REPUBLIKA.CO.ID, PALANGKARAYA-- Presiden Majelis Adat Dayak Nasional, Agustin Teras Narang, mengatakan, sidang adat yang dilaksanakan terhadap guru besar Universitas Indonesia, Thamrin Amal Tamagola, tetap digelar taggal 22 Januari 2011.
"Sidang Adat Dayak menghadirkan Thamrin Amal Tamagola, sesuai dengan jadwal dilaksanakan tanggal 22 Januari, bertempat di Betang Tingang Manderang," kata Agustin Teras Narang di Palangka Raya, Rabu.
Menurutnya, sebelum persidangan dimulai pada pukul 10:00 WIB, Thamrin Amal Tamagola terlebih dahulu melakukan jumpa pers terkait permohonan maafnya kepada masyarakat adat Dayak secara nasional.
"Permintaan maaf yang disampaikan pada masyarakat adat Dayak tersebut, merupakan rasa penyesalannya atas pernyataan yang telah menyakitkan perasaan banyak orang," ujarnya.
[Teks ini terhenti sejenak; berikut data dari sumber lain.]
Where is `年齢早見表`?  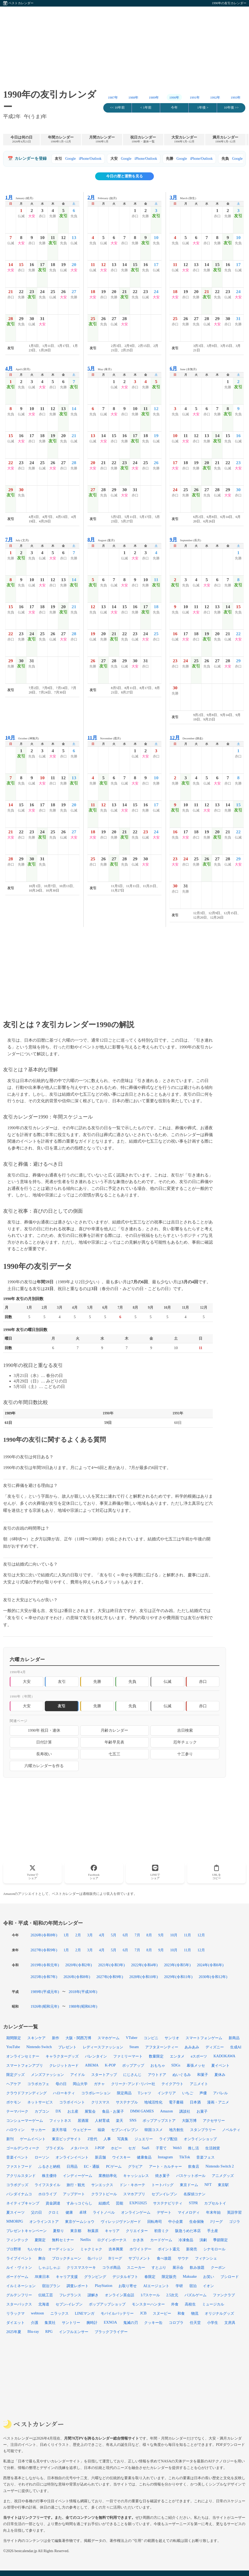
年齢早見表 is located at coordinates (114, 1742).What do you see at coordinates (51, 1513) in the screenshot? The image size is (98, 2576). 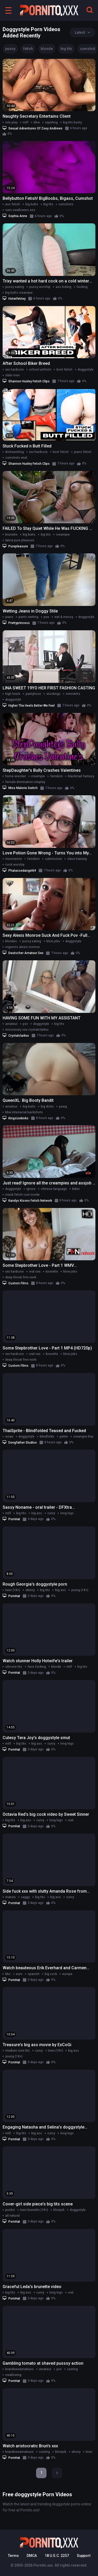 I see `curvy` at bounding box center [51, 1513].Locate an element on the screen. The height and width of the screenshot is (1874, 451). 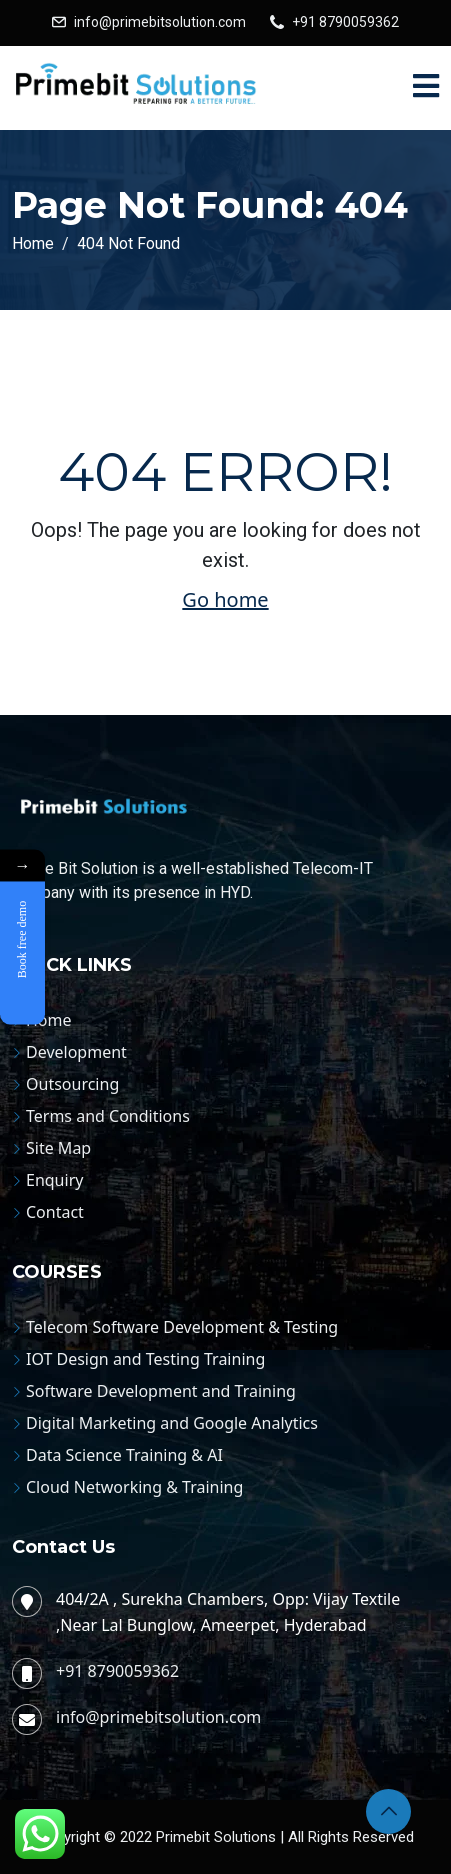
info@primebitsolution.com is located at coordinates (160, 22).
Dia mengatakan, setelah selesai melakukan jumpa pers, maka tepat pukul 10:00 WIB, Thamrin mengikuti persidangan yang dinamakan dalam bahasa Tetek Tatum Dayak, Maniring dan Manetes Tinting Bunu.
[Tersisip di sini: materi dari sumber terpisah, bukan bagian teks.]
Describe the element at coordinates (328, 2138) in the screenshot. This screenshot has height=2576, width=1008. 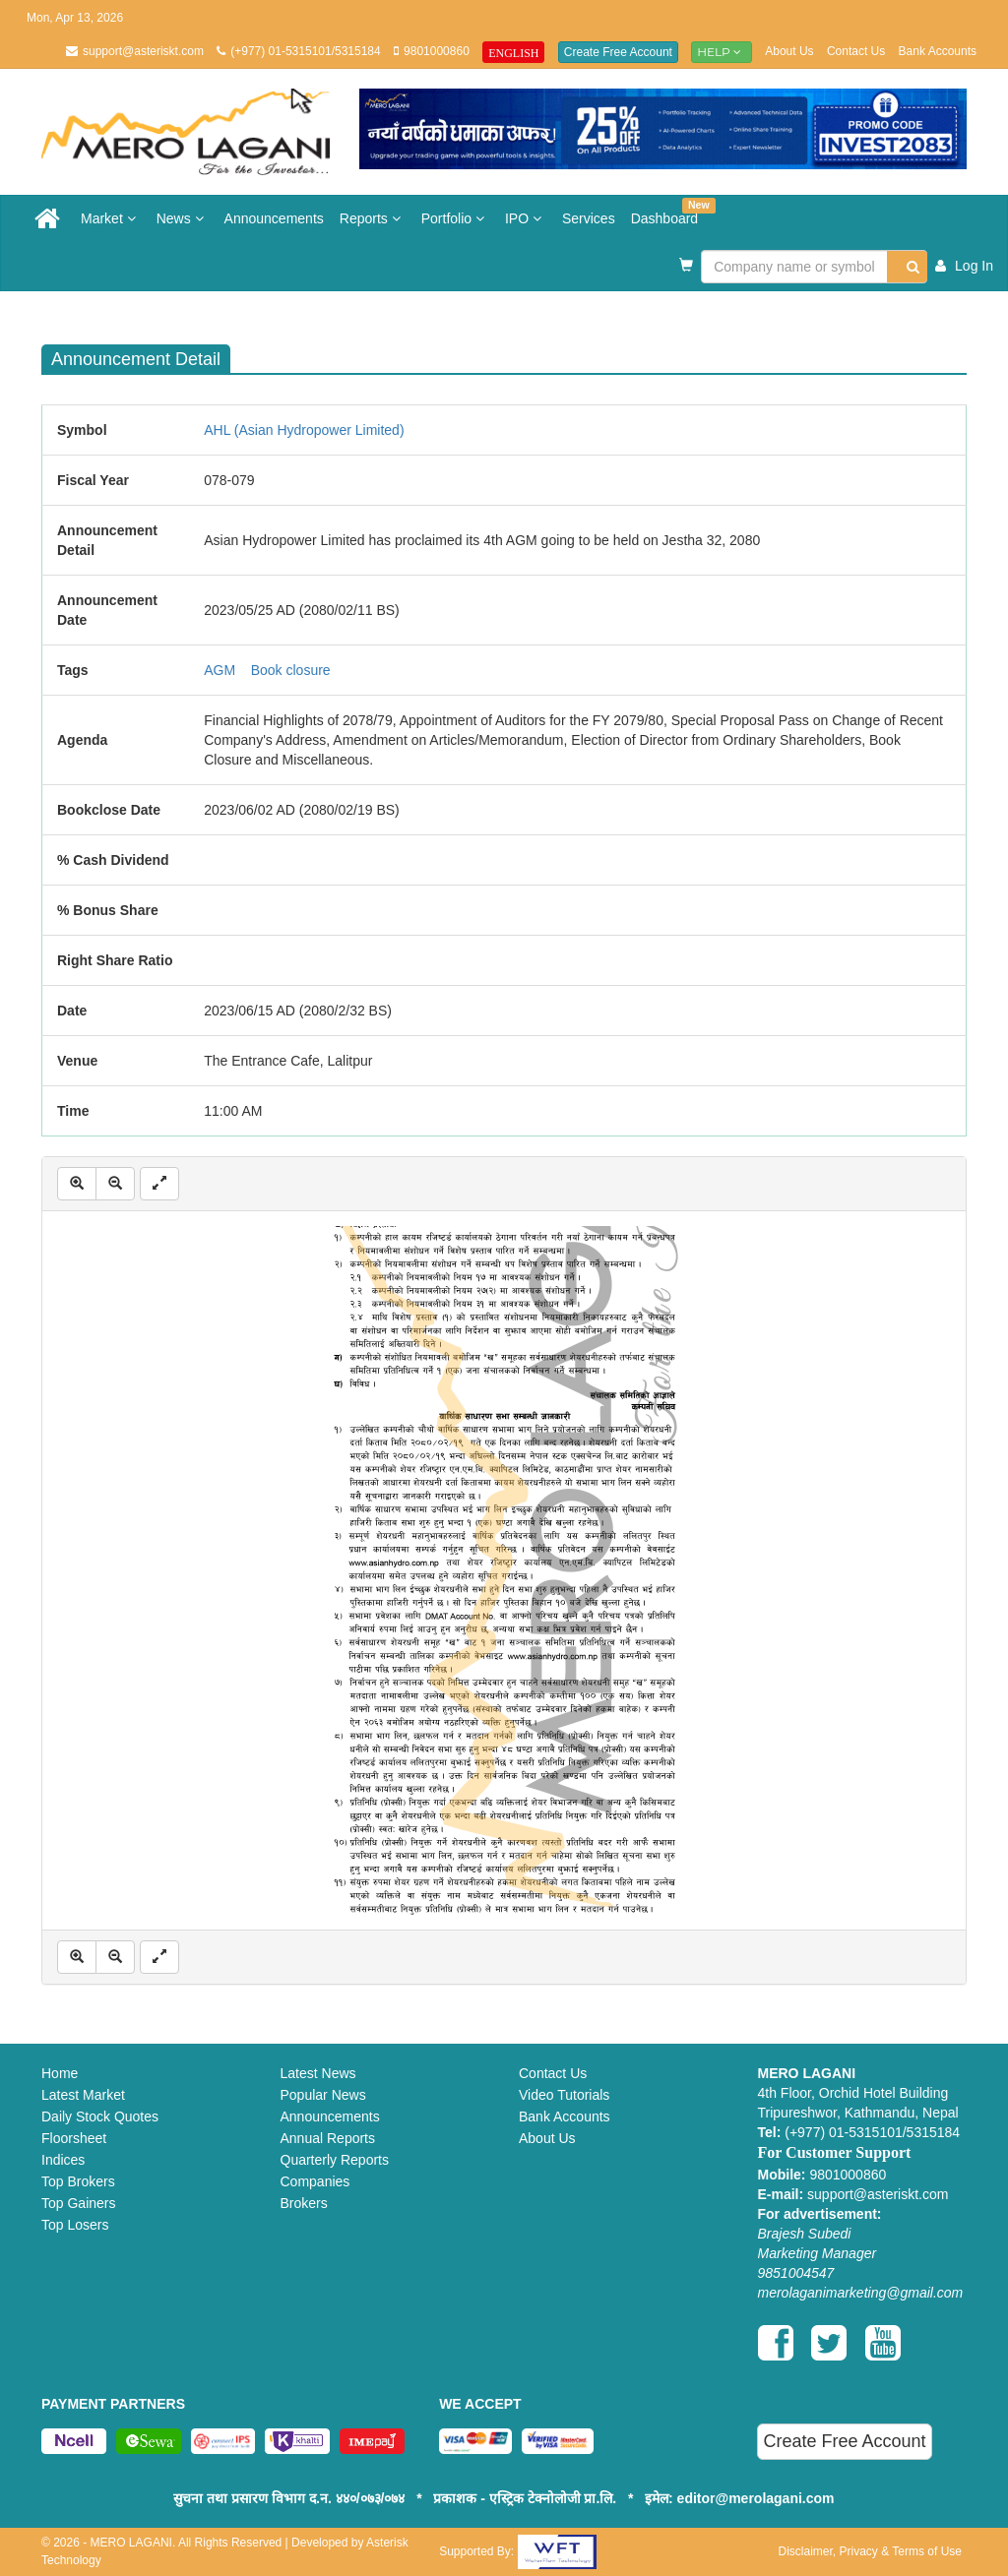
I see `Annual Reports` at that location.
"Sidang Adat Maniring dan Manetes Tinting Bunu, tidak bisa diartikan dalam bahasa Indonesia, karena merupakan bahasa baku dari bahasa Tetek Tatum Dayak," katanya.
Dia menjelaskan, pelaksanaan sidang adat tersebut dilaksanakan tim enam, terdiri dari Lukas Tingkes, Sabran Akhmd, Mina Lawit, Siun Jarias, dan Martin Ludjen dan menghadirkan enam orang hakim adat.
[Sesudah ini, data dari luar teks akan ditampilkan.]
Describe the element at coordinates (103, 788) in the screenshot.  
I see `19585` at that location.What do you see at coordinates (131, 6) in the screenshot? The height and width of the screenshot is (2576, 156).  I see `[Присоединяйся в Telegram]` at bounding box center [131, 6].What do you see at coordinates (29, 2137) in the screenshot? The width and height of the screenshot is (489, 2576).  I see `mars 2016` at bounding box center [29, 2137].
"Enam orang hakim adat ini berasal dari Kalteng berjumlah empat orang, Kalsel, Kalbar, dan Kaltim masing-masing satu orang. Hakim Adat inilah yang nantinya memutuskan pasal apa saja yang dikenakan pada Thamrin Amal Tamagola nantinya pada persidangan," tegasnya.
Sosiolog Universitas Indonesia itu akan disidang Adat karena pernyataannya saat menjadi saksi dalam persidangan kasus video porno yang melibatkan mantan vokalis grup musik Peterpan, Ariel.
Thamrin mengatakan, contoh masyarakat yang tidak resah terhadap video tersebut adalah masyarakat suku Dayak, sejumlah masyarakat Bali, Mentawai, dan masyarakat Papua.
Dia mengatakan, "Dari hasil penelitian saya di Dayak itu, bersenggama tanpa diikat oleh perkawinan oleh sejumlah masyarakat sana sudah dianggap biasa. Malah hal itu dianggap sebagai pembelajaran seks."